:: What is needed ::
In the material below, swap "screenshot" for "image" in the lines from the one containing "What do you see at coordinates (204, 187)" to the one containing "center [204, 187].", and reproduce only those lines with every other part unchanged. Leave the pictures out.

:: Dataset extract ::
------------------------------------------------

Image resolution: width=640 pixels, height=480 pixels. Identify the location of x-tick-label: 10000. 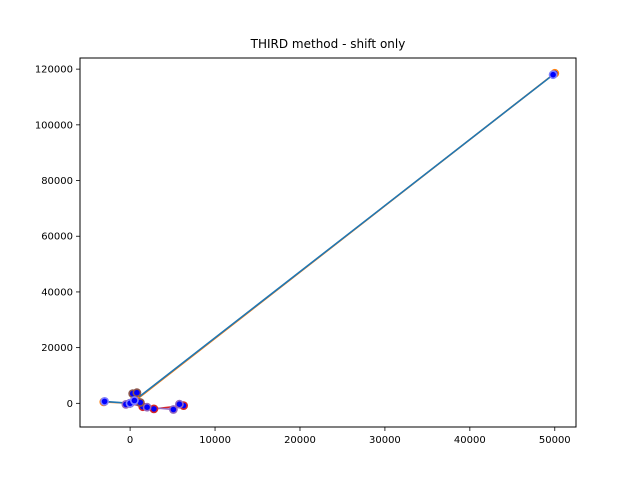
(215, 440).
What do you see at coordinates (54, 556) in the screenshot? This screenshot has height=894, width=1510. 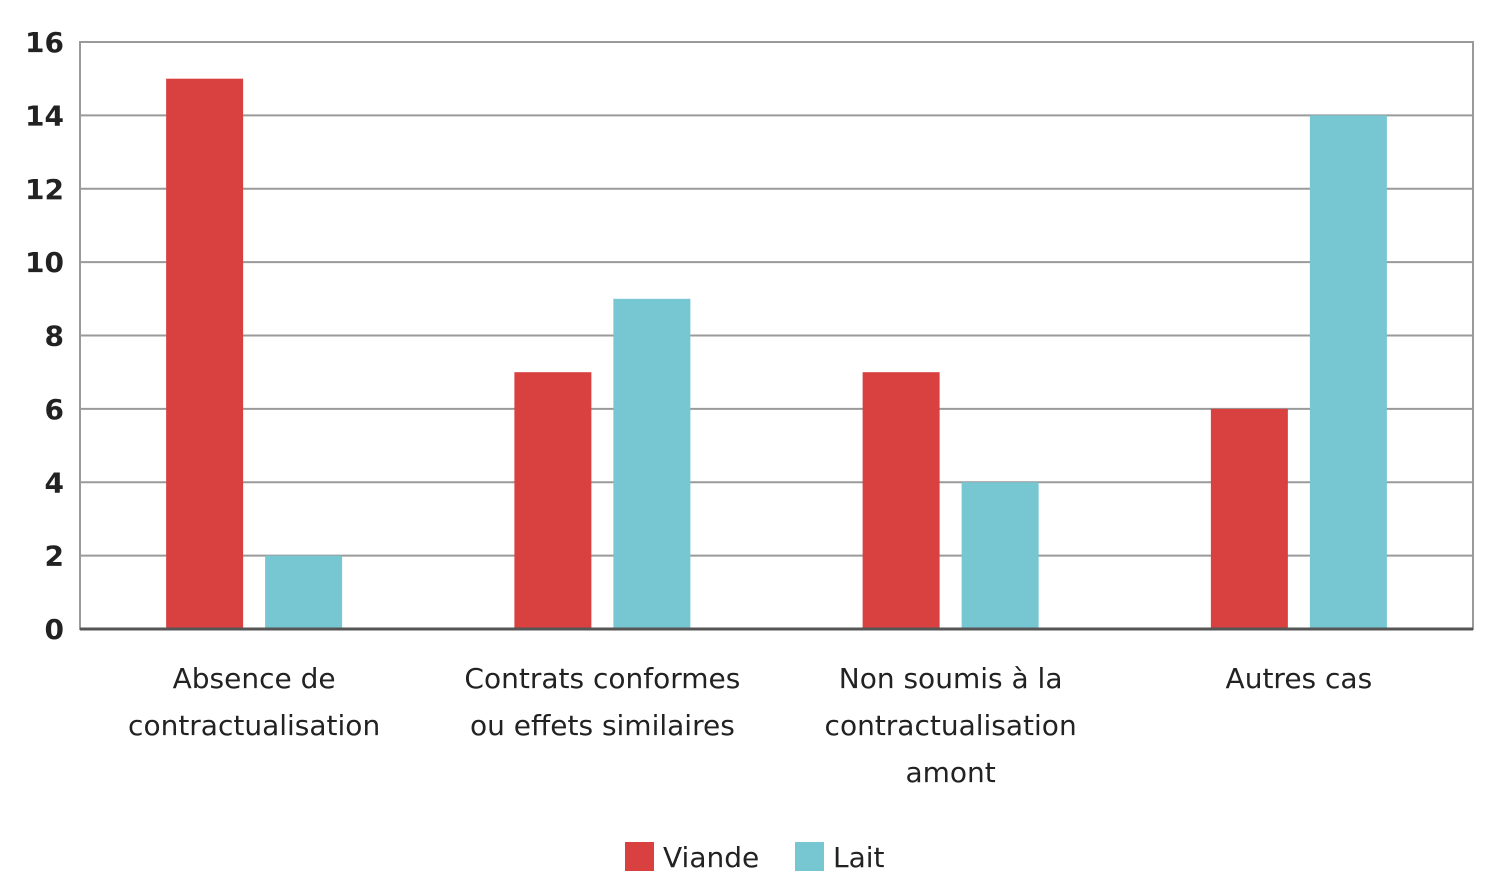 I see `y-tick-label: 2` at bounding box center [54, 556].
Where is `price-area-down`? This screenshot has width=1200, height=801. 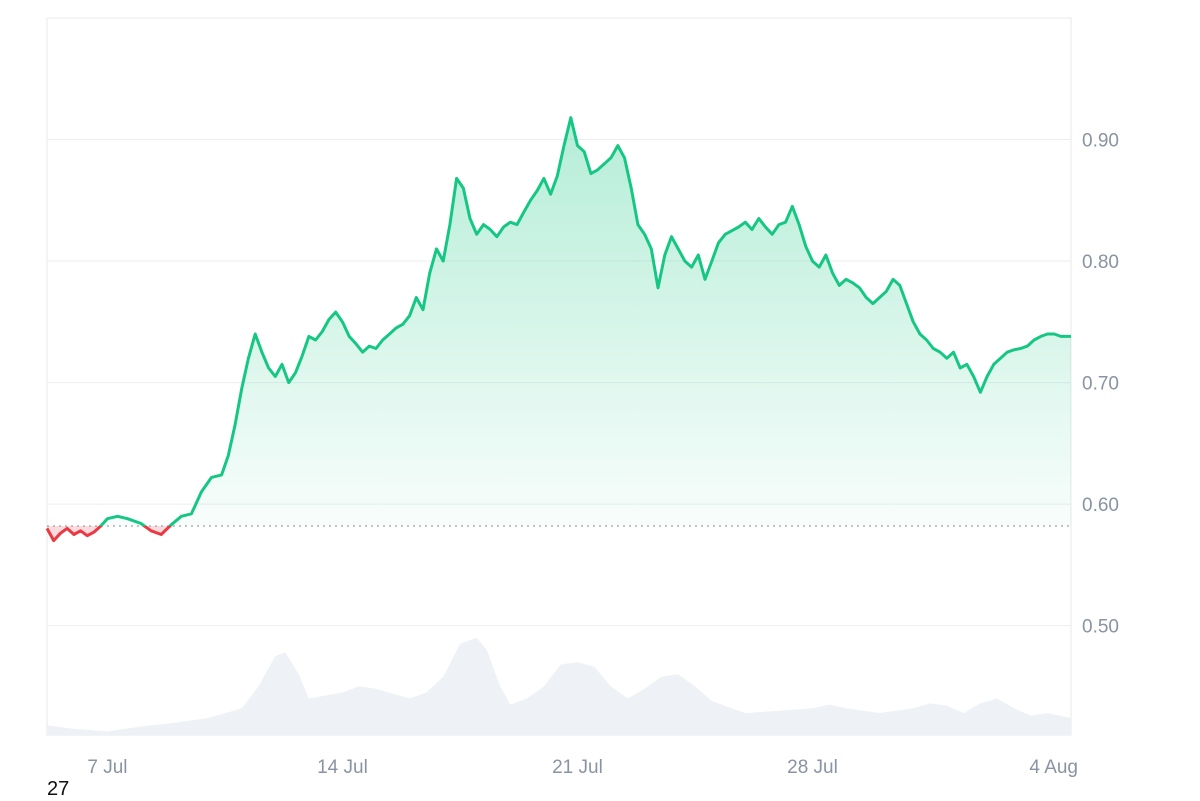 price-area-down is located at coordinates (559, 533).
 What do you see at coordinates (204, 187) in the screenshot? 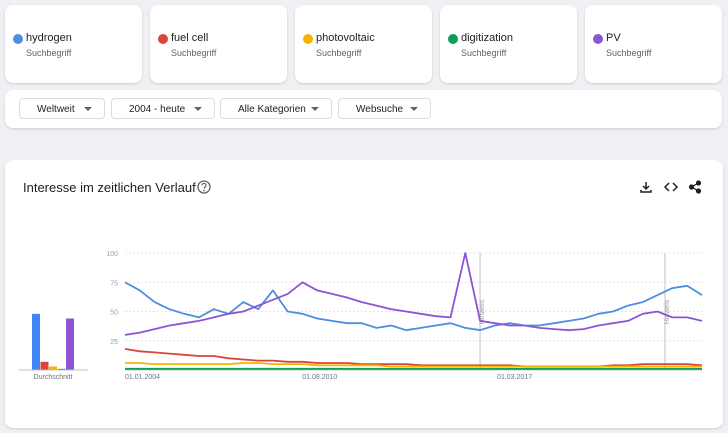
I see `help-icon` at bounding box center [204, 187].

------------------------------------------------

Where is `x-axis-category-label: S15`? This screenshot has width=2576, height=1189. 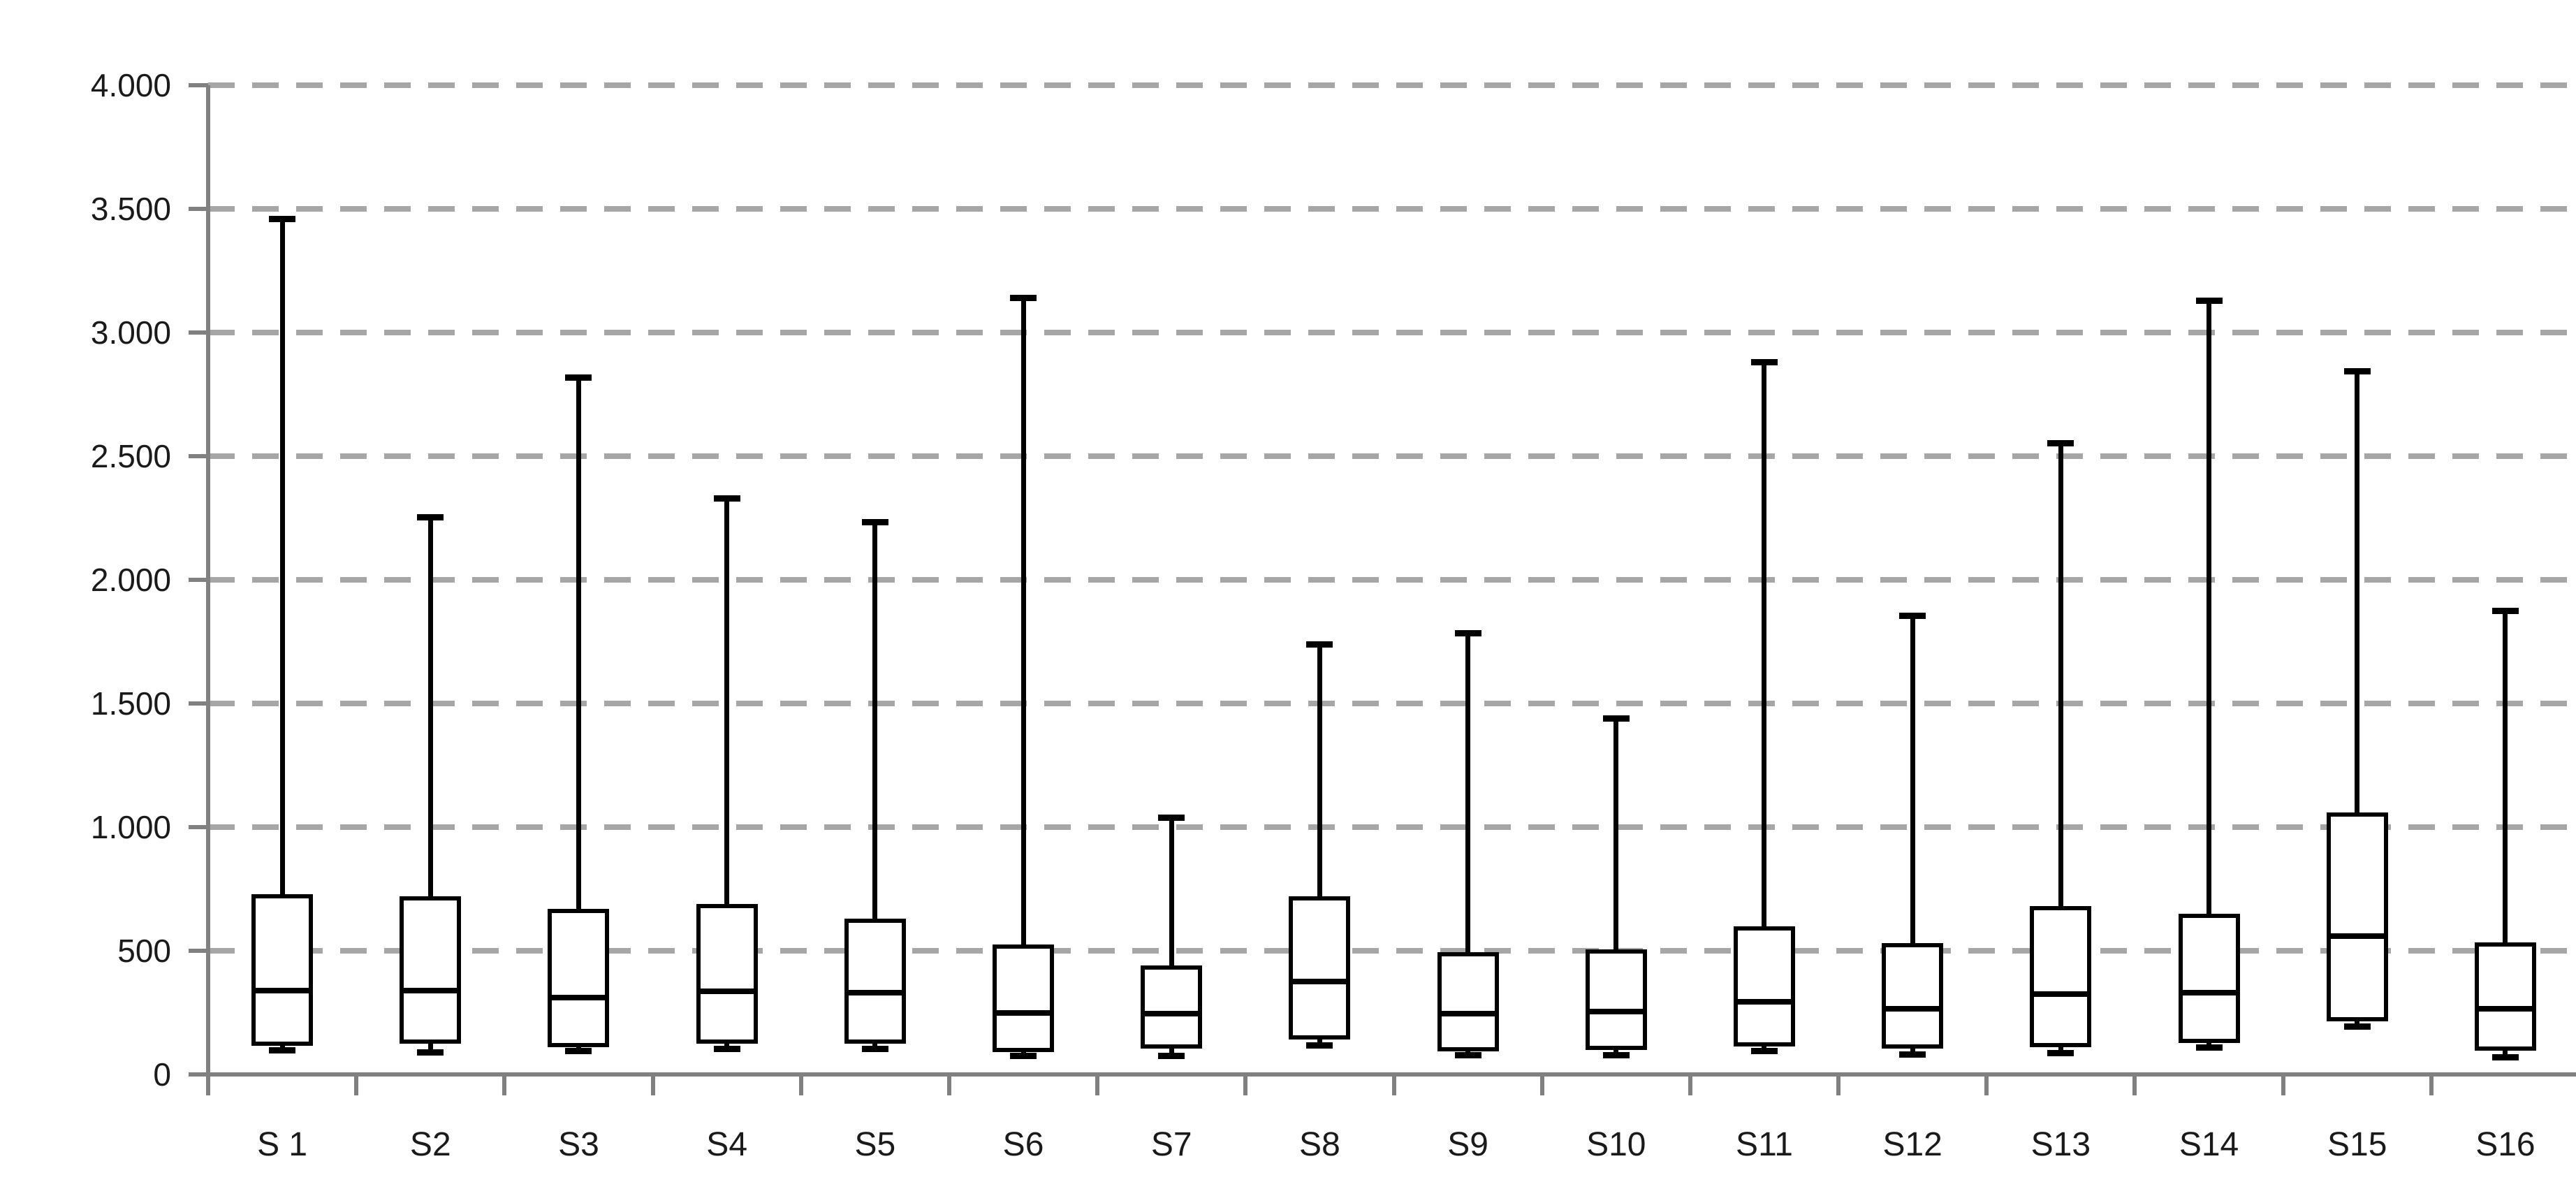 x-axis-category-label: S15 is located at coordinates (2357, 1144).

------------------------------------------------

:: Expected answer ::
 What do you see at coordinates (204, 187) in the image? 
I see `help-icon` at bounding box center [204, 187].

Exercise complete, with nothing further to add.